→ **Task to complete**
Write out each line below exactly as it appears.

*** Given information ***

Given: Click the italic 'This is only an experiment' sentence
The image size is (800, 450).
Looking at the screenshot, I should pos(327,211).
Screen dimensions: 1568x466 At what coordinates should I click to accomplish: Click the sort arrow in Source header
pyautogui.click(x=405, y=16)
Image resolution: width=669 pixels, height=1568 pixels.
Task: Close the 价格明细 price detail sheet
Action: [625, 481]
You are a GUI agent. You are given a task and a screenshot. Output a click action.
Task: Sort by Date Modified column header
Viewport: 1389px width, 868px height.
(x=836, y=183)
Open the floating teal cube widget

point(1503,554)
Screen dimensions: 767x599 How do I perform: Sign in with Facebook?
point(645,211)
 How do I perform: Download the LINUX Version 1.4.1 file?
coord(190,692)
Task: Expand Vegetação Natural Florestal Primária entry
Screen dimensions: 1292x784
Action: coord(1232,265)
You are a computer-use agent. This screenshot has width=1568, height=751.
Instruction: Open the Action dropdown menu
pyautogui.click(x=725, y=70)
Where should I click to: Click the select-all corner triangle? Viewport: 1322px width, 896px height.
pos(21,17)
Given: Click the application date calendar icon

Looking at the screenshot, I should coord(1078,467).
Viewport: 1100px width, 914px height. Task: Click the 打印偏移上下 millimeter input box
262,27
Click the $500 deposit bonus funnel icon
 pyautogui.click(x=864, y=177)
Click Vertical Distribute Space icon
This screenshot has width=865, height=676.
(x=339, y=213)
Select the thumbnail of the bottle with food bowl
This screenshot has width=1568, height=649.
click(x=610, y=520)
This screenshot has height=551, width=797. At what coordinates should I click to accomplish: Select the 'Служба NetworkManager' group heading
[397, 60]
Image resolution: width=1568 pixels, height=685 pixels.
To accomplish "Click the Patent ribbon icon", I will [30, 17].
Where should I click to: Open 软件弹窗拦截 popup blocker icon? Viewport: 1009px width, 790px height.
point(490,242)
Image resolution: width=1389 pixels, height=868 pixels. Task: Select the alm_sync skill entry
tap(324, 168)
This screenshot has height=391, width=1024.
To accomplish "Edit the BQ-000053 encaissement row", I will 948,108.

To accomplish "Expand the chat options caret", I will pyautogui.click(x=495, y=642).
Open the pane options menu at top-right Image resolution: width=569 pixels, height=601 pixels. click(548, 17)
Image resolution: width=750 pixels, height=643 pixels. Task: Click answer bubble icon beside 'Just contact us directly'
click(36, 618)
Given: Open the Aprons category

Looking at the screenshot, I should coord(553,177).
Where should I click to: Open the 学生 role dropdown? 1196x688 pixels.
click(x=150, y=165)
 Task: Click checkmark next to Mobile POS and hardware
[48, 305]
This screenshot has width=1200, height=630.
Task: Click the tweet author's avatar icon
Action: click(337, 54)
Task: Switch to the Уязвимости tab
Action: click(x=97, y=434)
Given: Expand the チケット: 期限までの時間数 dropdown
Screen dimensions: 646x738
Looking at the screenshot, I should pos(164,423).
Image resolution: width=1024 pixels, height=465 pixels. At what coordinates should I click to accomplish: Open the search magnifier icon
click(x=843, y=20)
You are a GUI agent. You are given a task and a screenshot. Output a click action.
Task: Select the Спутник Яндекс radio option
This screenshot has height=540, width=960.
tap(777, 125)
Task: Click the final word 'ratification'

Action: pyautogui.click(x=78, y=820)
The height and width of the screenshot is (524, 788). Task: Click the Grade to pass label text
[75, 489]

*** End of Given information ***

→ **Result of the task**
Given: Click the italic 'This is only an experiment' sentence
The image size is (800, 450).
Looking at the screenshot, I should pos(327,211).
Screen dimensions: 1568x466 At what coordinates should I click to accomplish: Click the sort arrow in Source header
pyautogui.click(x=405, y=16)
Image resolution: width=669 pixels, height=1568 pixels.
Task: Close the 价格明细 price detail sheet
Action: [625, 481]
You are a GUI agent. You are given a task and a screenshot. Output a click action.
Task: Sort by Date Modified column header
Viewport: 1389px width, 868px height.
(x=836, y=183)
Open the floating teal cube widget

point(1503,554)
Screen dimensions: 767x599 How do I perform: Sign in with Facebook?
point(645,211)
 How do I perform: Download the LINUX Version 1.4.1 file?
coord(190,692)
Task: Expand Vegetação Natural Florestal Primária entry
Screen dimensions: 1292x784
Action: coord(1232,265)
You are a computer-use agent. This screenshot has width=1568, height=751.
Instruction: Open the Action dropdown menu
pyautogui.click(x=725, y=70)
Where should I click to: Click the select-all corner triangle? Viewport: 1322px width, 896px height.
pos(21,17)
Given: Click the application date calendar icon

Looking at the screenshot, I should coord(1078,467).
Viewport: 1100px width, 914px height. Task: Click the 打印偏移上下 millimeter input box
262,27
Click the $500 deposit bonus funnel icon
 pyautogui.click(x=864, y=177)
Click Vertical Distribute Space icon
This screenshot has width=865, height=676.
(x=339, y=213)
Select the thumbnail of the bottle with food bowl
This screenshot has width=1568, height=649.
click(x=610, y=520)
This screenshot has height=551, width=797. At what coordinates should I click to accomplish: Select the 'Служба NetworkManager' group heading
[397, 60]
Image resolution: width=1568 pixels, height=685 pixels.
To accomplish "Click the Patent ribbon icon", I will [30, 17].
Where should I click to: Open 软件弹窗拦截 popup blocker icon? Viewport: 1009px width, 790px height.
point(490,242)
Image resolution: width=1389 pixels, height=868 pixels. Task: Select the alm_sync skill entry
tap(324, 168)
This screenshot has height=391, width=1024.
To accomplish "Edit the BQ-000053 encaissement row", I will 948,108.

To accomplish "Expand the chat options caret", I will pyautogui.click(x=495, y=642).
Open the pane options menu at top-right Image resolution: width=569 pixels, height=601 pixels. click(548, 17)
Image resolution: width=750 pixels, height=643 pixels. Task: Click answer bubble icon beside 'Just contact us directly'
click(36, 618)
Given: Open the Aprons category

Looking at the screenshot, I should coord(553,177).
Where should I click to: Open the 学生 role dropdown? 1196x688 pixels.
click(x=150, y=165)
 Task: Click checkmark next to Mobile POS and hardware
[48, 305]
This screenshot has width=1200, height=630.
Task: Click the tweet author's avatar icon
Action: click(337, 54)
Task: Switch to the Уязвимости tab
Action: click(x=97, y=434)
Given: Expand the チケット: 期限までの時間数 dropdown
Screen dimensions: 646x738
Looking at the screenshot, I should pos(164,423).
Image resolution: width=1024 pixels, height=465 pixels. At what coordinates should I click to accomplish: Open the search magnifier icon
click(x=843, y=20)
You are a GUI agent. You are given a task and a screenshot. Output a click action.
Task: Select the Спутник Яндекс radio option
This screenshot has height=540, width=960.
tap(777, 125)
Task: Click the final word 'ratification'

Action: pyautogui.click(x=78, y=820)
The height and width of the screenshot is (524, 788). Task: Click the Grade to pass label text
[75, 489]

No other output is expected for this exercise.